WU Bing-bing1, LI Wan-xing1, YANG Lin, WANG Hui-jun, ZHOU Wen-hao   

  1. The Molecular Genetic Diagnosis Center, Shanghai Key Lab of Birth Defect, Children's Hospital of Fudan University, Shanghai 201102, China; 1 Co-first author
  • Received:2017-01-17 Revised:2017-03-13 Online:2017-02-25 Published:2017-02-25
  • Contact: YANG Lin

摘要:

目的:诊断1例COG6基因复合杂合突变所致的先天性糖基化障碍(CDG),为CDG患儿的的早期诊断、制定干预措施和结局预测提供依据。方法: 总结1例携带有COG6复合杂合突变的CDG患儿的临床表型、家系sanger验证信息、影像学表现、实验室检查和随访信息,对COG6及其他Golgi复合体(COG)基因突变所致CDG的疾病表型行文献复习。结果:患儿因早产、生后反复气促吐沫1月余就诊,主要表现为不明原因反复高热伴肝酶异常,皮肤少汗,异常面容,并存在心、肺、肾、凝血和神经系统异常。行核心家系全外显子组检测发现COG6基因复合杂合突变c.511C>T (p.R171X)和c.540G>A (p.E180E),c.511C>T 来源于母亲,是人类基因突变数据库(HGMD)已报道的CDGⅡ型的致病突变;c.540G>A 来源于父亲,为新发突变。汇总专业版HGMD已报道的COG6-CDG 患儿9例加本文1例共10例表型(CDGⅡ型),异常面容,可表现为肝、皮肤、心脏、肾脏、骨骼、关节、凝血、免疫、神经系、听力和视觉异常或其他畸形等,多数患儿生长发育迟缓,预后不良,5例病死,存活者均进展为严重肝功能障碍伴反复感染。

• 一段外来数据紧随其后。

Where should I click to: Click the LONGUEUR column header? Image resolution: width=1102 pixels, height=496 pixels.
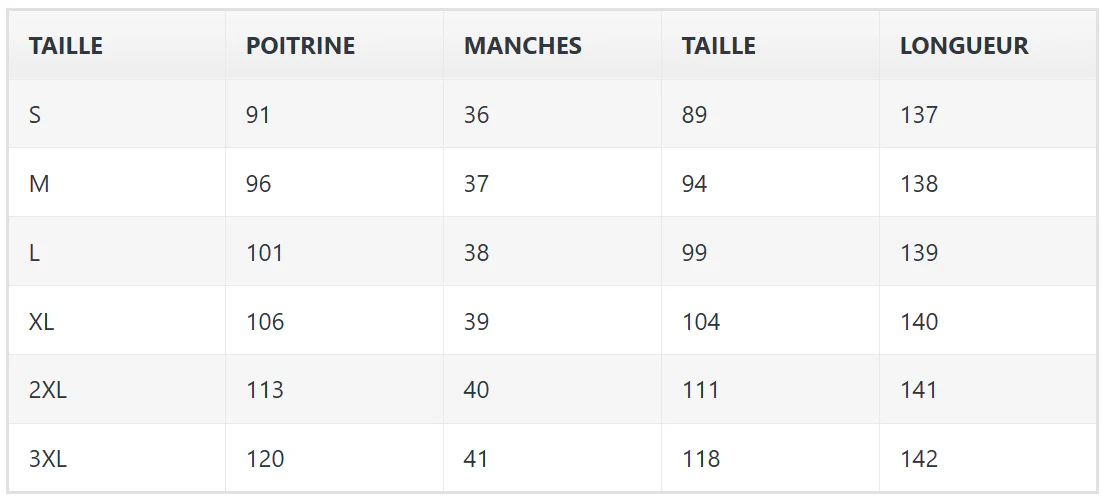[x=964, y=46]
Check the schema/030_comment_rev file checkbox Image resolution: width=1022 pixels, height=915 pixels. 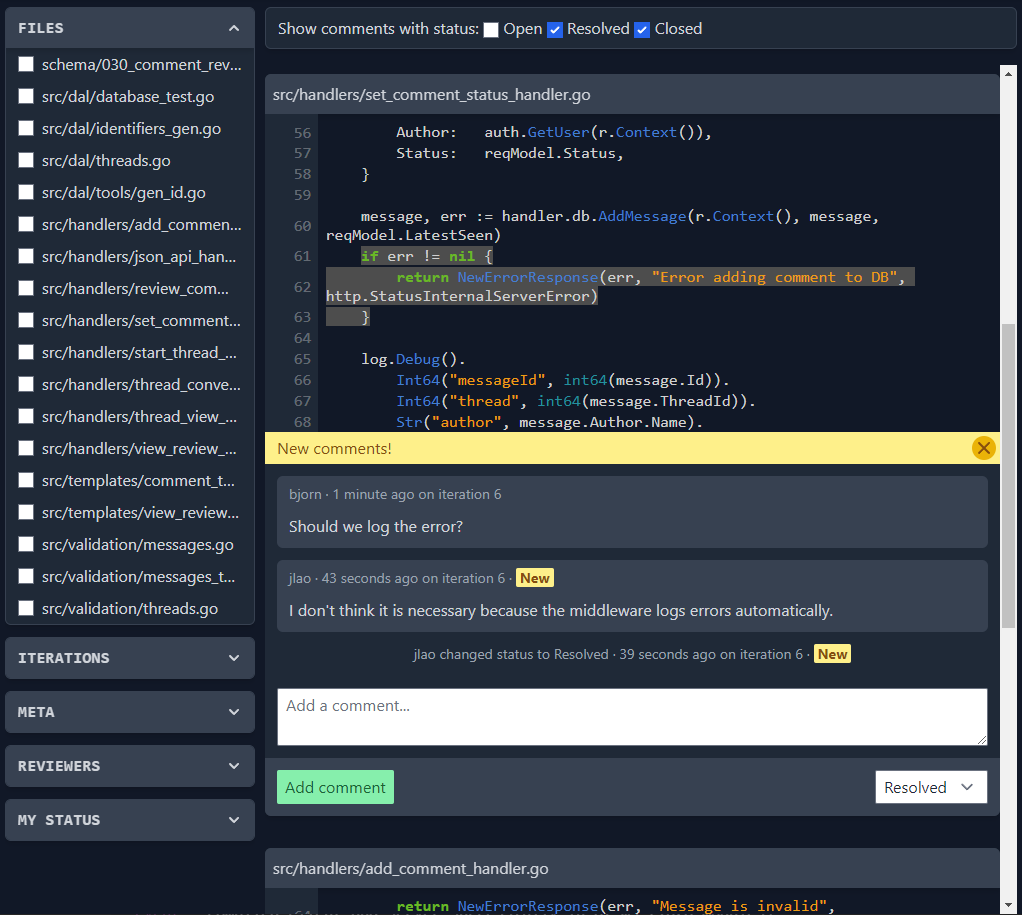[x=25, y=64]
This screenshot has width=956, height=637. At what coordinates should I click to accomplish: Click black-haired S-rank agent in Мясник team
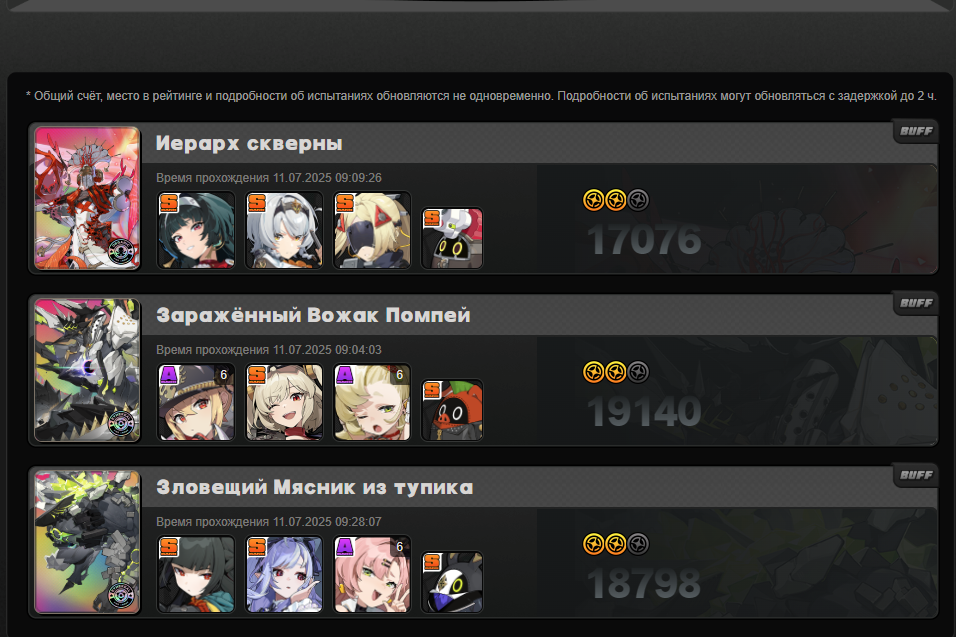pyautogui.click(x=196, y=574)
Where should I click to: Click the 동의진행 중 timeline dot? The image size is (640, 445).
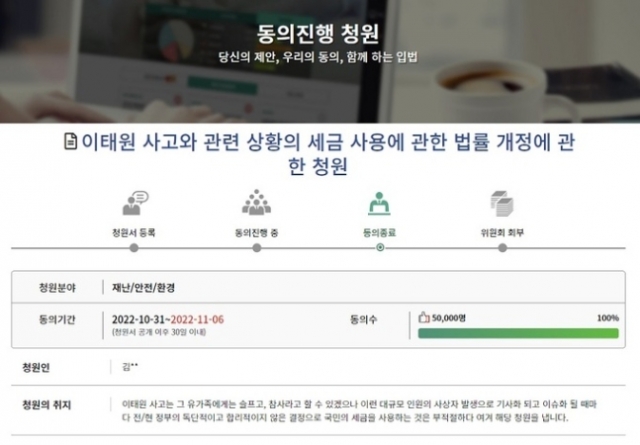coord(257,248)
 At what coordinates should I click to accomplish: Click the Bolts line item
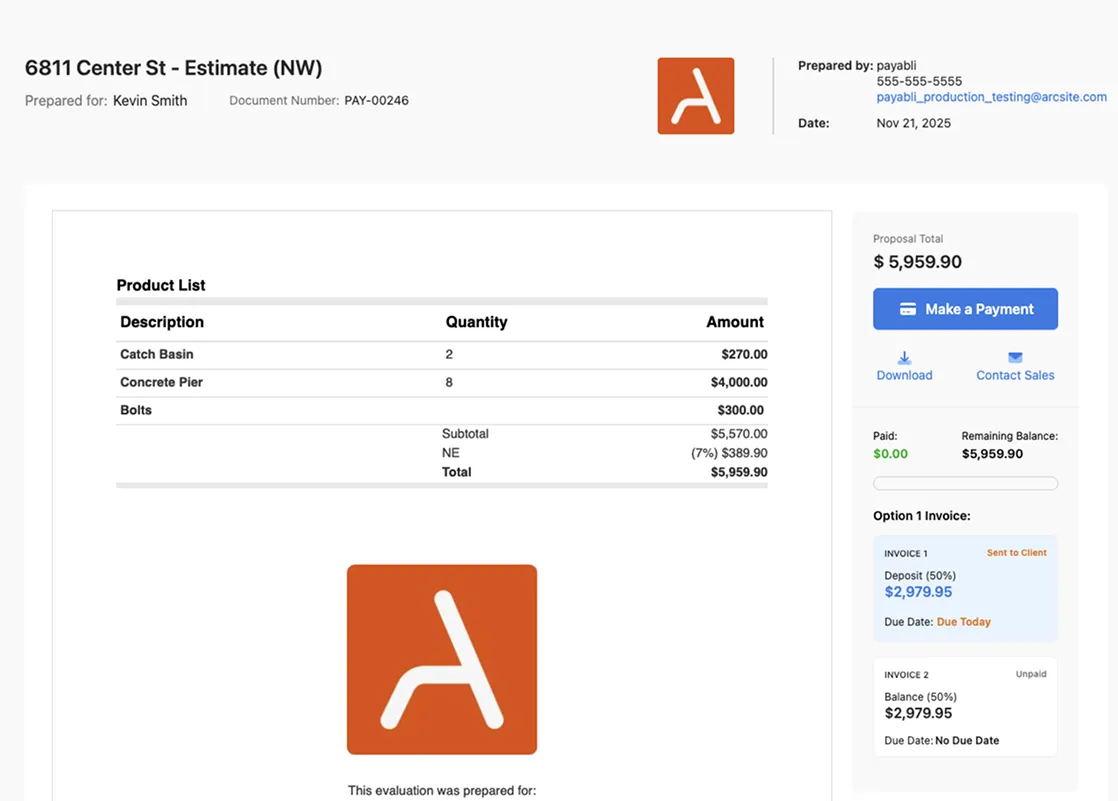pos(136,410)
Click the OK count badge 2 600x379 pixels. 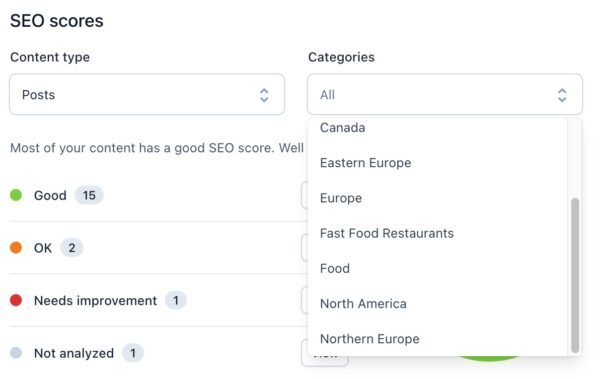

比COG-CDG其他亚型,临床表现更丰富、病情偏重且预后差。结论:新生儿期表现为不明原因高热伴肝酶异常,皮肤少汗,肌张力异常,或存在心、肾、免疫和凝血等多器官和系统功能异常的患儿,应高度怀疑COG6-CDG,此类患儿多数生长发育迟缓,预后不良,新生儿期通过基因测序可早期诊断。

Abstract:

Objective: To diagnose a neonate as congenital disorders of glycosylation caused by COG6 gene mutation (COG6-CDG), summarize and compare clinical features of 7 subtypes of CDGs caused by mutations of Golgi complex (COG), and to provide the basis for accurate diagnosis, clinical decision-making and outcome prediction of COG-CDGs. Methods: Analysis was performed on clinical features, parental sanger test, imageological examination, laboratory test and follow-up of a patient carrying a pair of compound heterozygous mutations of COG6, and literatures about clinical features of CDGs caused by COG6 and other COGs were reviewed. Results: The patient presented with recurrent hyperpyrexia, elevated liver enzymes, congenital heart disease, prolonged APTT, multiple small lesions in left kidney, micrognathia, no calcification of second molar, eosinophil deficiency. A pair of compound heterozygous mutations of COG6 was found by WES. c.511C>T p.R171X was from mother and was reported as a pathogenic mutation of COG6-CDG by HGMD, while c.540G>A p.E180E was from father and was a novel splicing mutation. Nine patients were reported as COG6-CDG listed by HGMD, clinical features were liver dysfunction, abnormal growth and development, facial abnormalities, recurrent hyperpyrexia, hypohidrosis, skin abnormalities, congenital heart disease, renal abnormalities, coagulation abnormalities, abnormal immune system, skeletal joint deformities, seizures, abnormal brain MRI, hearing or visual abnormalities or other malformations, more than half patients died and the rest survivors progressed to severe liver dysfunction with recurrent infections. Conclusion: The first case of COG6-CDG is diagnosed and reported in China, COG6-CDG is a rare genetic disease involving multiple organ systems, hypohidrotic ectodermal dysplasia with liver enzyme abnormalities is its main clinical features, most patients present with abnormal growth and development, and poor prognosis. Neonatal gene sequencing can help diagnose COG-CDG and provide the basis for accurate diagnosis, clinical decision-making and outcome prediction of COG-CDGs.